HEK293: The cells that drive biomedical research

Human embryonic kidney 293 (HEK293) cells are one of the most widely used cell lines in research. Used in everything from cancer research and the development of new drugs to safety tests of chemicals, these cells are easy to manipulate and are immortal, meaning they can be grown and replicated in a lab indefinitely. HEK293 cells were collected in the 1970s from fetal tissue, either from an elective abortion or a miscarriage. The cells have been replicated many thousands of times, and several other useful cell lines have been derived from the original HEK293 cells. Both the Pfizer and Moderna COVID-19 vaccines were developed in HEK293 cells, while Johnson & Johnson’s vaccine development used a different fetal cell line called PER.C6. 

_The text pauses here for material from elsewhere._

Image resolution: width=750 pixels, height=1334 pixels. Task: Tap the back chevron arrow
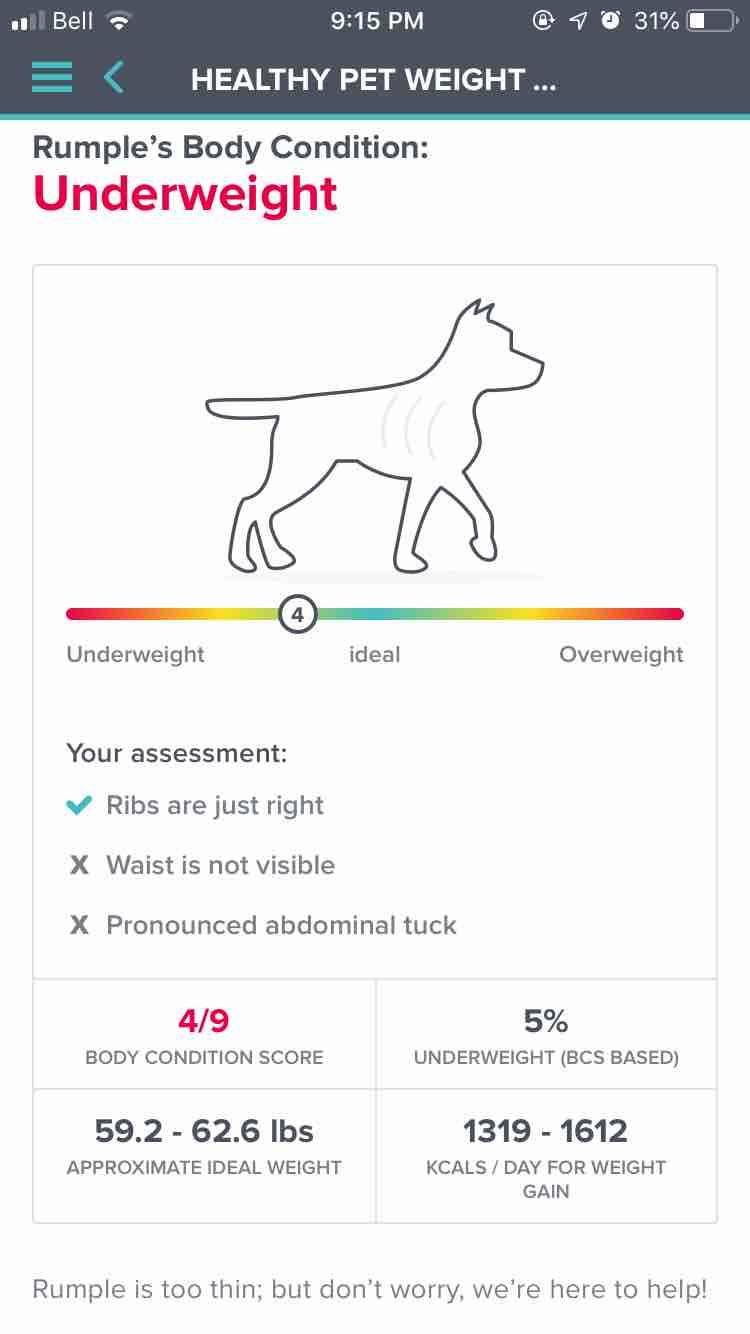113,78
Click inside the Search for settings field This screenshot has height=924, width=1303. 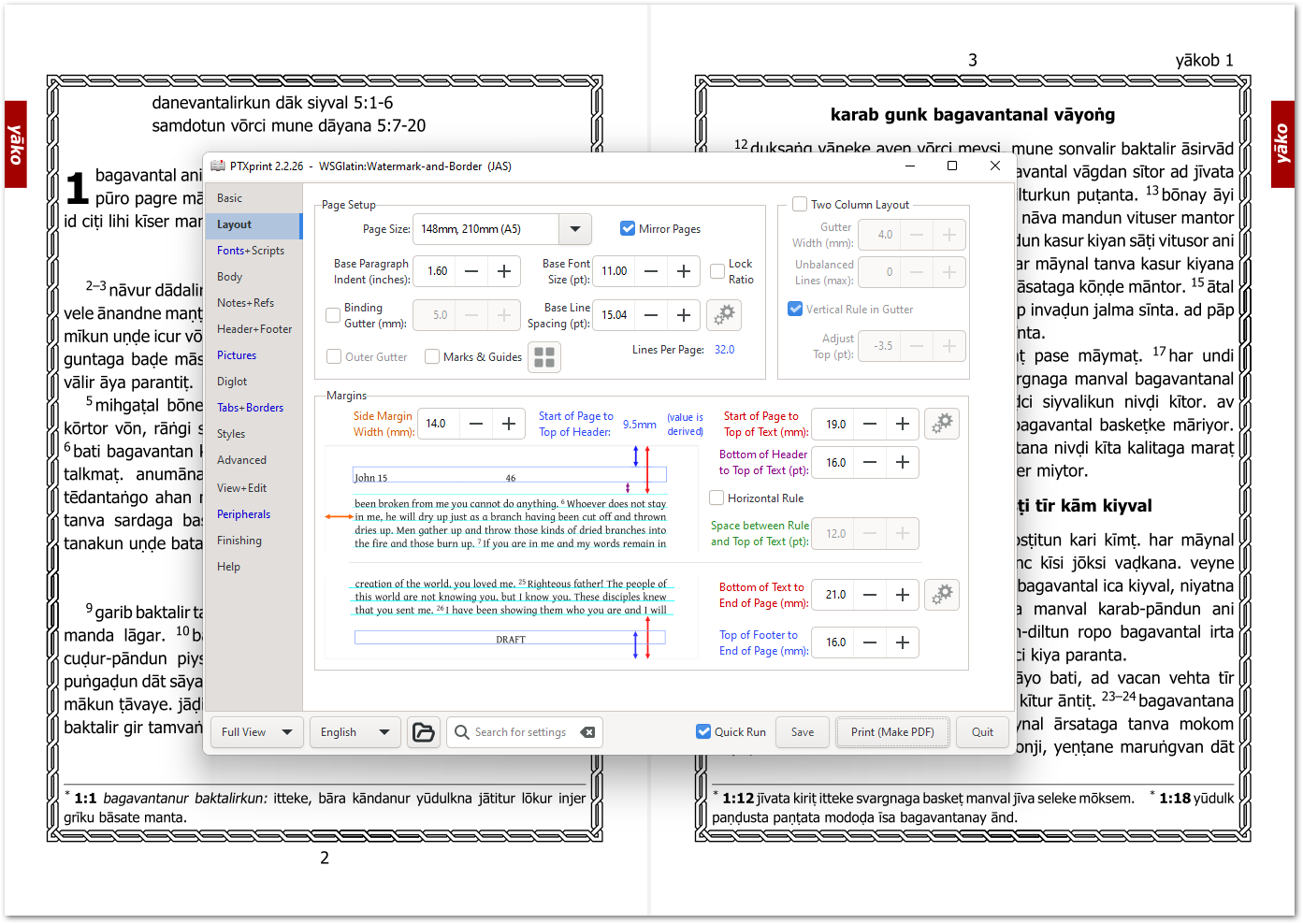(x=519, y=731)
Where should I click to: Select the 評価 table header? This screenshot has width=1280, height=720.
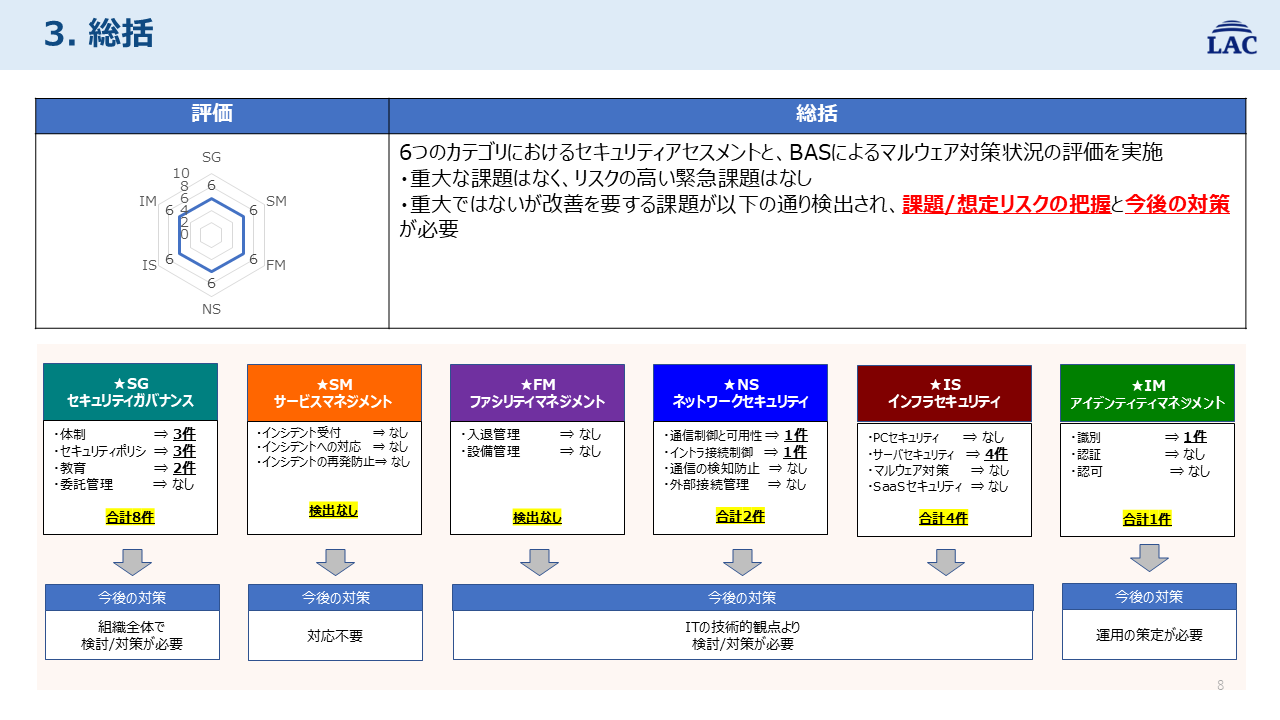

Use in medical research and drug development

In labs around the world, scientists are conducting innovative, lifesaving research using HEK293 cells. It’s almost guaranteed that anyone reading this article has, at some point in their life, taken a medication developed or tested in HEK293 cells, including most over-the-counter antacid, pain, allergy, and cold medications and several widely used vaccines. Monoclonal antibody treatments that prevented severe illness and death in hundreds of thousands of COVID-19 patients, including former President Donald Trump, were developed in HEK293 cells. Remdesivir, an FDA-approved COVID-19 treatment, was tested in the cells, as were ivermectin and hydroxychloroquine, two drugs that made headlines when vaccine skeptics embraced them as COVID-19 treatments without evidence. 

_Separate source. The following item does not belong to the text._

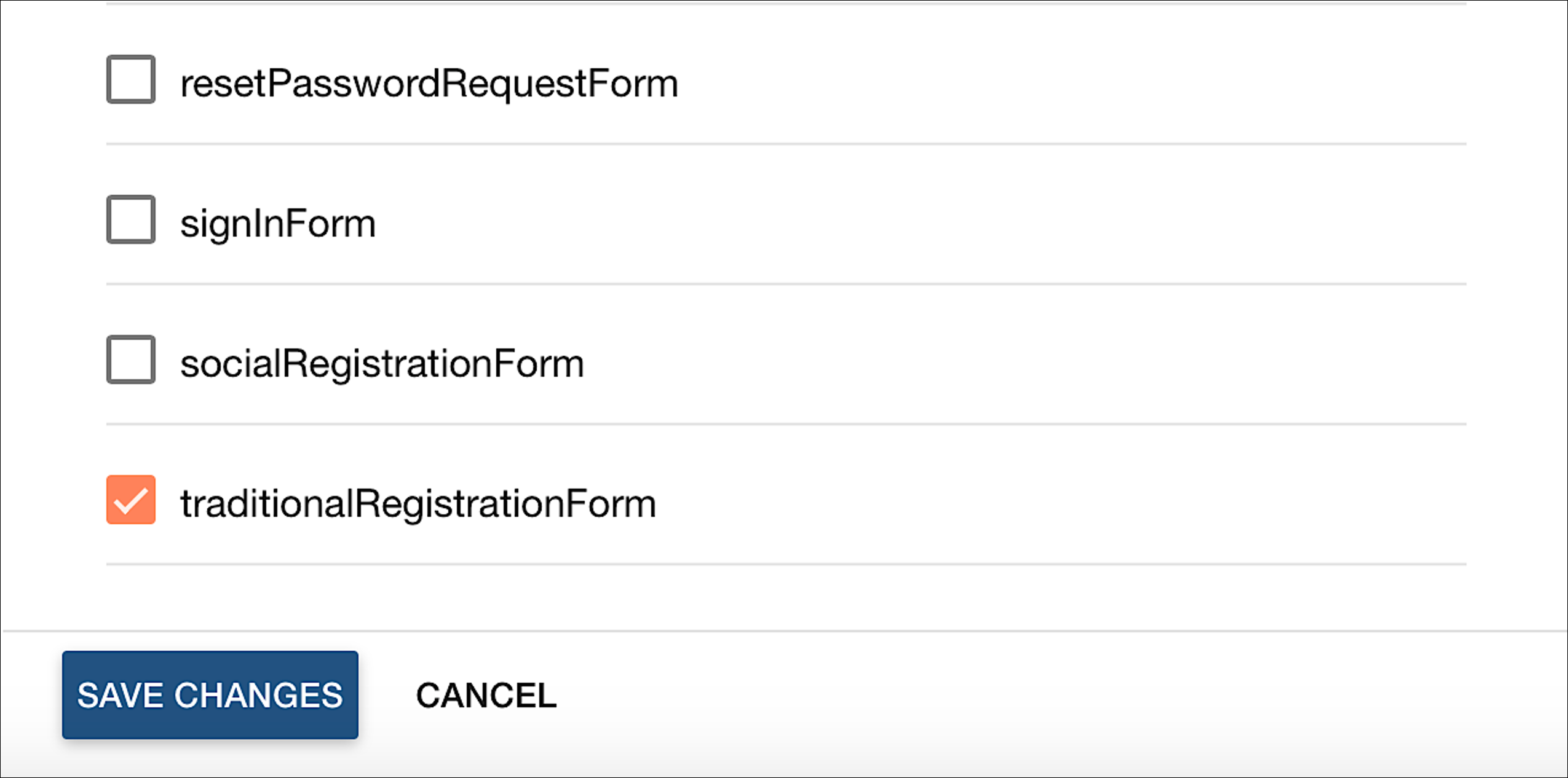This screenshot has height=778, width=1568.
Task: Click the socialRegistrationForm label text
Action: (382, 364)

Religious objections to fetal-derived cell lines

Some religious groups have argued that the use of fetal cells in the development of COVID-19 vaccines is grounds for religious exemptions from vaccine mandates. However, this objection rarely extends to the dozens of drugs in every medicine cabinet that were developed and tested in the same fetal-tissue-derived cell lines as COVID-19 vaccines. That lack of consistency calls into question whether these beliefs are sincerely held, a standard that must be met to obtain religious exemptions. 

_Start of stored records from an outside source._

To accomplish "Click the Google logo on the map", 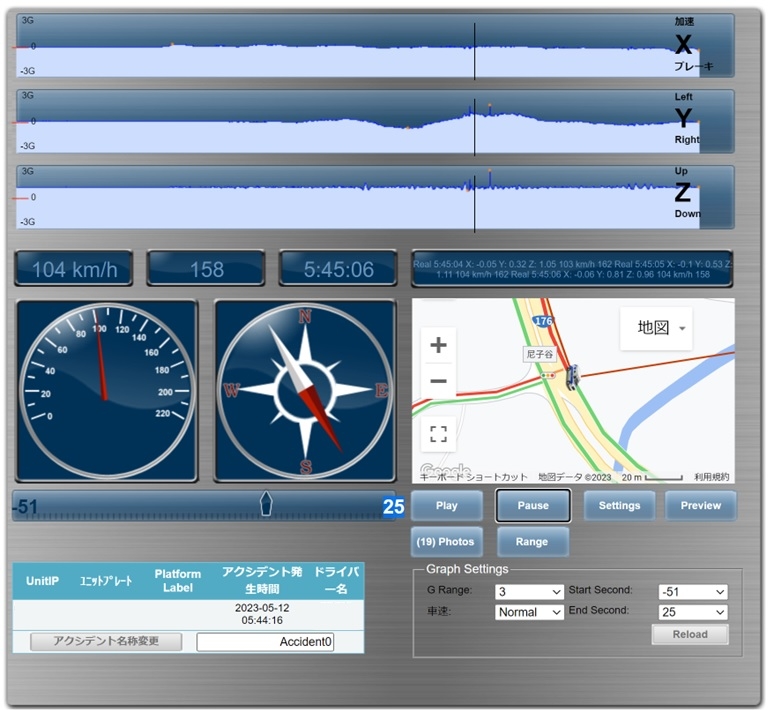I will 445,471.
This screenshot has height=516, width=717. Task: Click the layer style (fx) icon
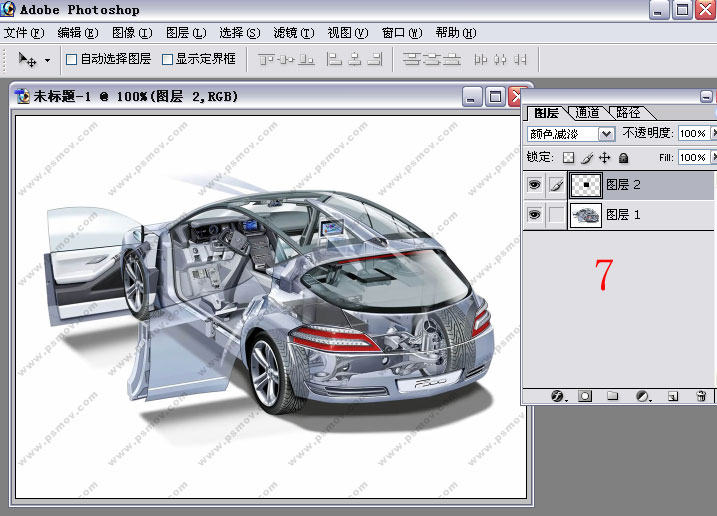pyautogui.click(x=558, y=396)
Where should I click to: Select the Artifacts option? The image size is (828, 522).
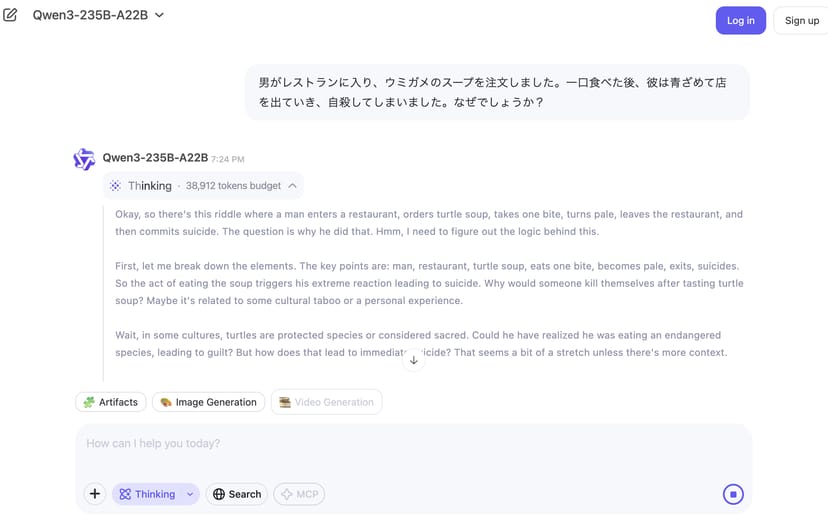(110, 402)
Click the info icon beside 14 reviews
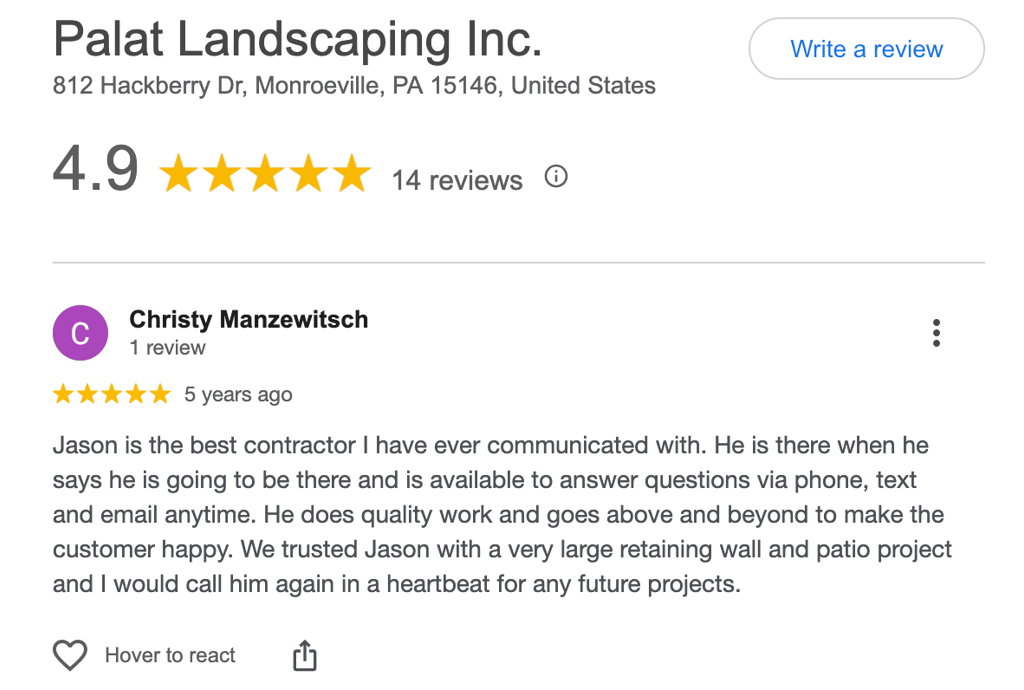Viewport: 1024px width, 690px height. coord(556,176)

Although there is disagreement among religious adherents, no major religion objects to the use of COVID-19 vaccines, and most faiths encourage vaccination. In 2020, shortly after the first COVID-19 vaccine became available, Pope Francis approved an official statement declaring COVID-19 vaccines developed using fetal cell lines morally acceptable. The vaccines are considered halal (permissible) under Islamic law and are encouraged by many Islamic leaders and scholars. 

COVID-19 vaccine development is not exceptional for having used HEK293 cells. What is exceptional is the level of scrutiny and backlash leveled at COVID-19 vaccines—and these vaccines alone—for being developed in the ubiquitous cells that have powered medical advancement for decades.